## Source passage
Warnings (on_warning)

When the parser quietly fixes something lenient — collapses an empty comma slot, reads a key with no value as null, drops a duplicate key, strips code fences, ignores wrapper prose, unwraps wrapper tags — it can tell you, without changing what process returns. Pass a callable as on_warning:; it is invoked once per fix with a SmarterJSON::Warning (type, message, line, col). It fires on every path, including the streaming block form. With no handler (the default) nothing is recorded and there is zero overhead.

# Collect them all:
warns = []
data  = SmarterJSON.process(input, on_warning: ->(w) { warns << w })

# Or route them — log, count, raise:
SmarterJSON.process(input, on_warning: ->(w) { Rails.logger.warn(w) })

Performance

Benchmarks: p10 of 40 runs, Apple M1 Max, Ruby 3.4.7, on the standard JSON corpus (canada, citm_catalog, twitter, github_events, …). The apples-to-apples comparisons are SmarterJSON/C vs Oj/strict vs stdlib json, all producing Float (run rake report in json_benchmarks/ for the full table — numbers vary run to run).

## Study questions
**A.** In the SmarterJSON passage, what happens when no on_warning handler is passed?
**B.** Pick up the SmarterJSON passage right after its last sentence and write what comes next.

(Dataset entries)
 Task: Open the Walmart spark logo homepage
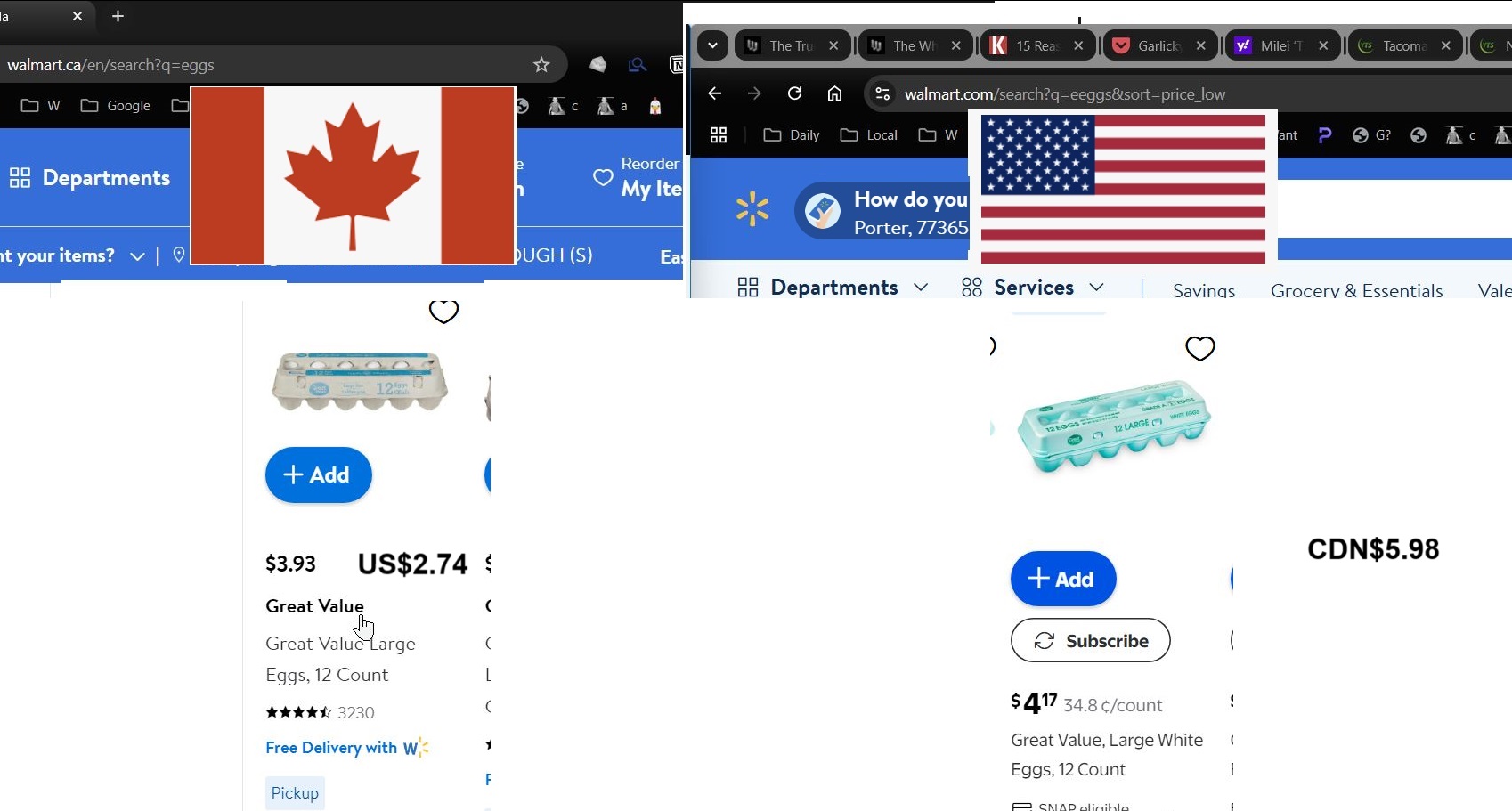752,209
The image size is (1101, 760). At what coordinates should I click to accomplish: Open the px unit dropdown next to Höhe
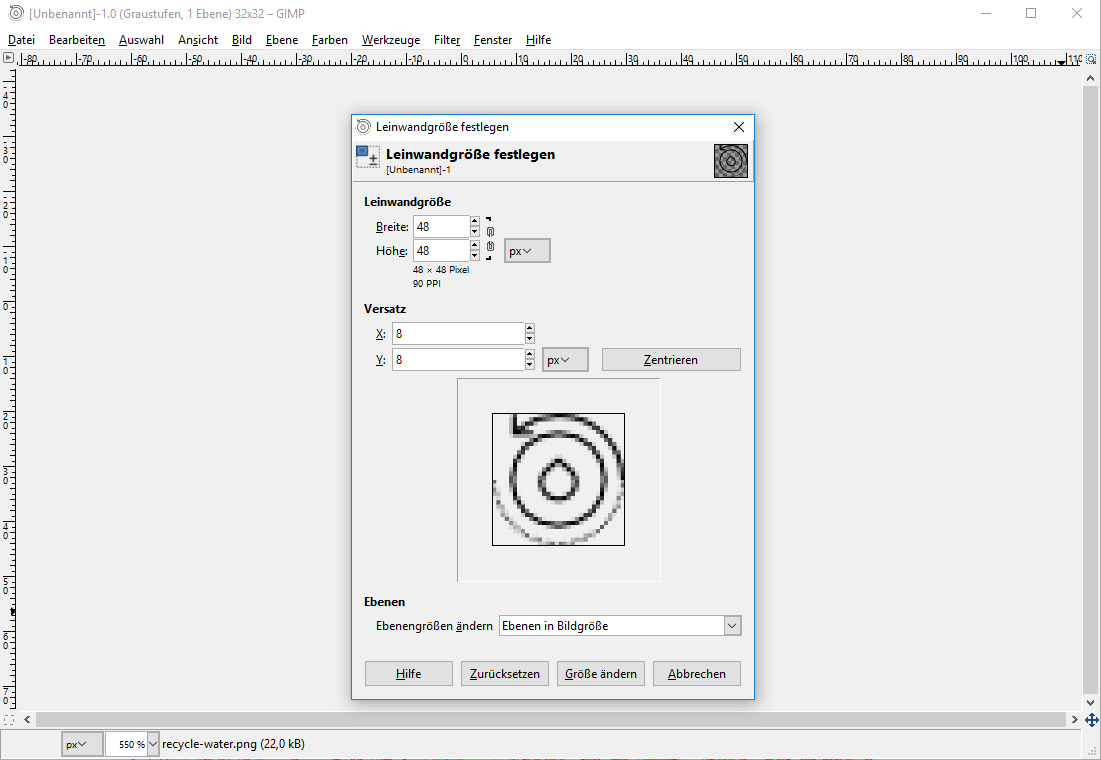coord(526,250)
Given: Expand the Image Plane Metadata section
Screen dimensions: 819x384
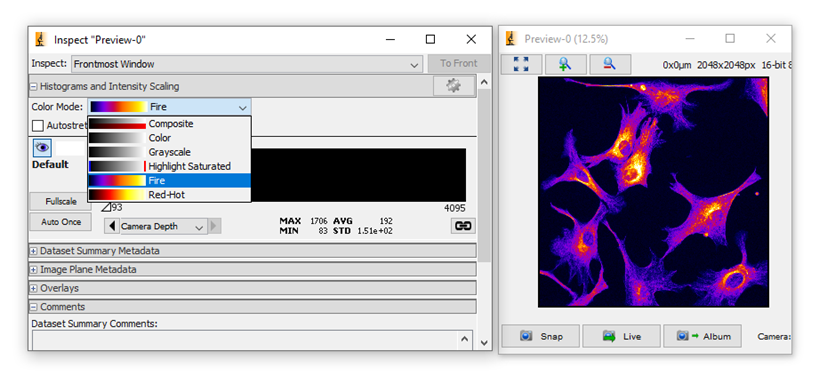Looking at the screenshot, I should click(x=33, y=270).
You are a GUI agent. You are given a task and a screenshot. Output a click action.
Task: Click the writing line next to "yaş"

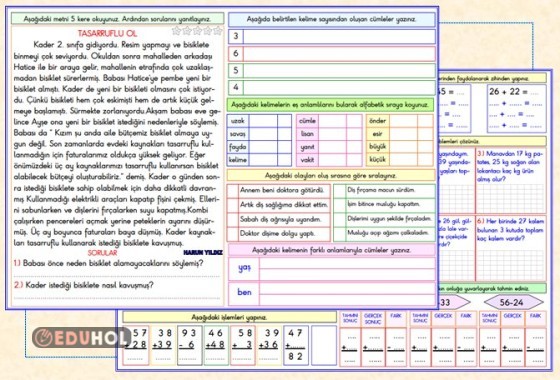tap(347, 268)
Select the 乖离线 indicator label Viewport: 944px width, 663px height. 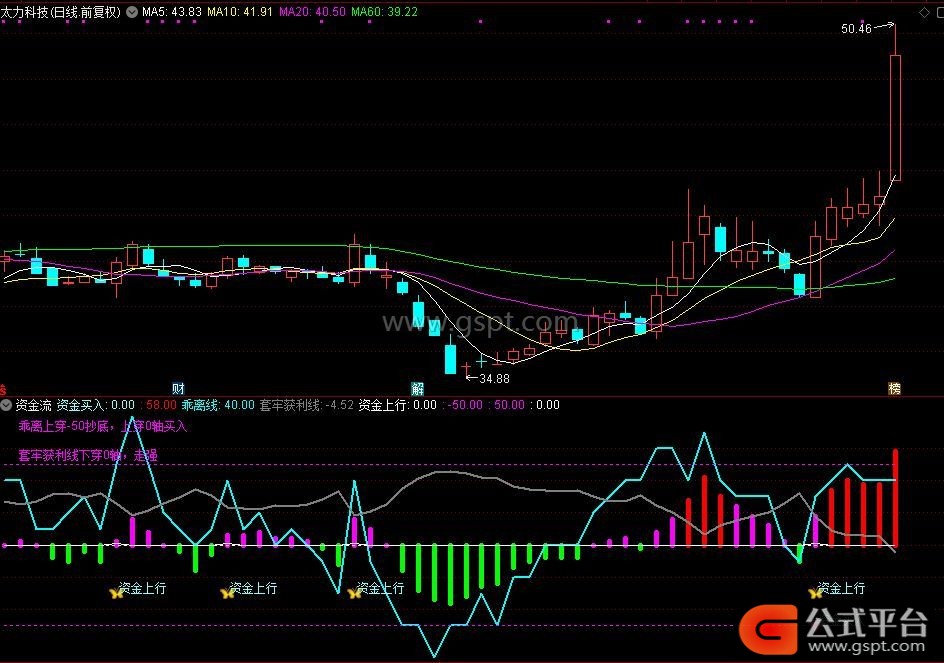coord(201,405)
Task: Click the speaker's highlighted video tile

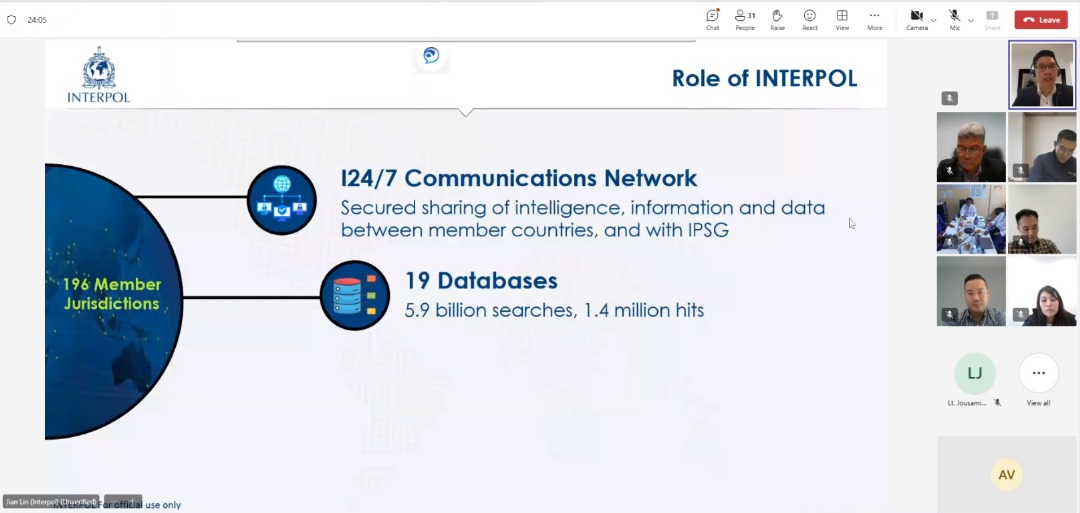Action: pyautogui.click(x=1042, y=75)
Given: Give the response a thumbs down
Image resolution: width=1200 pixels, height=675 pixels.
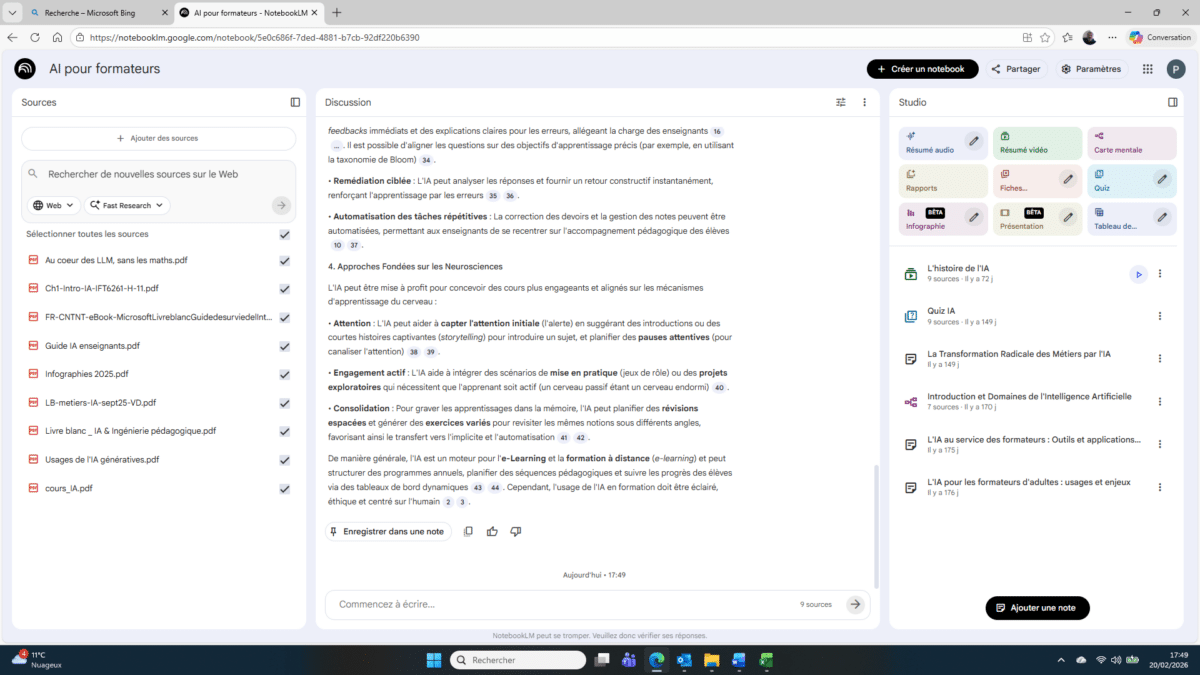Looking at the screenshot, I should pyautogui.click(x=516, y=532).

## Task-by-task results
**A.** Nothing is recorded, and there is zero overhead.

**B.**
  • vs Oj/strict (the JSON.parse-equivalent mode, both producing Float): SmarterJSON/C is faster on nearly every file — typically 1.1–1.6× (e.g. big_decimals ~1.6×, deeply-nested ~1.4×, citm / twitter / usgs ~1.3×, github / citylots / weather ~1.1–1.2×). The one exception is string_array, where Oj/strict's SIMD string scan is ~1.7× faster — that's the current frontier.
  • vs stdlib json (C): competitive with the fastest Ruby JSON parser — it ties json on big_decimals and string_array, and trails by ~1.1–1.7× on the rest. (canada.json is the outlier, far behind — that's the BigDecimal default, see below.)
  • Numbers: floats are parsed with Ryū (correctly rounded, single-pass), so number-heavy data is fast and bit-exact.

Two notes on fair comparison:

  • NDJSON: on multi-document files, only SmarterJSON parses the input via plain process — Oj and json raise without a block, so their cells are N/A. That N/A reflects real default behavior, not a measurement gap. Plain process collects every document into an Array at ~270 MB/s; the block form yields each recovered document instead of returning the collected Array.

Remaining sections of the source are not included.